His work has been quoted or mentioned in The New York Times, The Wall Street Journal, Los Angeles Times, The Washington Post, NBC News, Time, The New Yorker, HuffPost USA Today, Business Insider, Yahoo, AOL, MarketWatch, The Atlantic, Bloomberg, New York Post, Chicago Tribune, Forbes, The Guardian and many other major publications. McIntyre has been a guest on CNBC, the BBC and television and radio stations across the country.

A magna cum laude graduate of Harvard College, McIntyre also was president of The Harvard Advocate. Founded in 1866, the Advocate is the oldest college publication in the United States.

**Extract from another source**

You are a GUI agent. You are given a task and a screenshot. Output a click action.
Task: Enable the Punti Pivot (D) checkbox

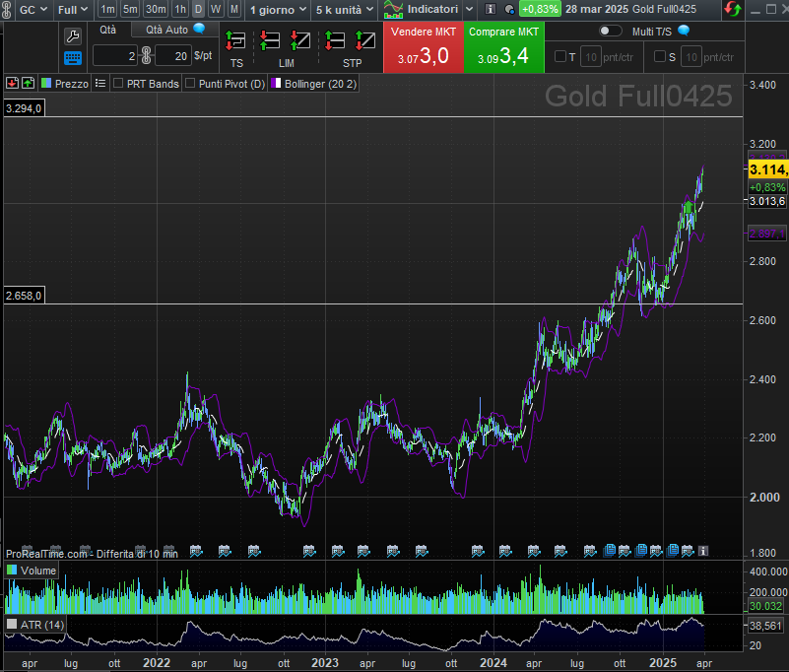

TheStreet.com, Comps.com and Edgar Online are some of the public companies for which McIntyre served on the board of directors. He was a Vicinity Corporation board member when the company was sold to Microsoft in 2002. He served on the audit committees of some of these companies.

McIntyre has been the CEO of FutureSource, a provider of trading terminals and news to commodities and futures traders. He was president of Switchboard, the online phone directory company. He served as chairman and CEO of On2 Technologies, the video compression company that provided video compression software for Adobe’s Flash. Google bought On2 in 2009.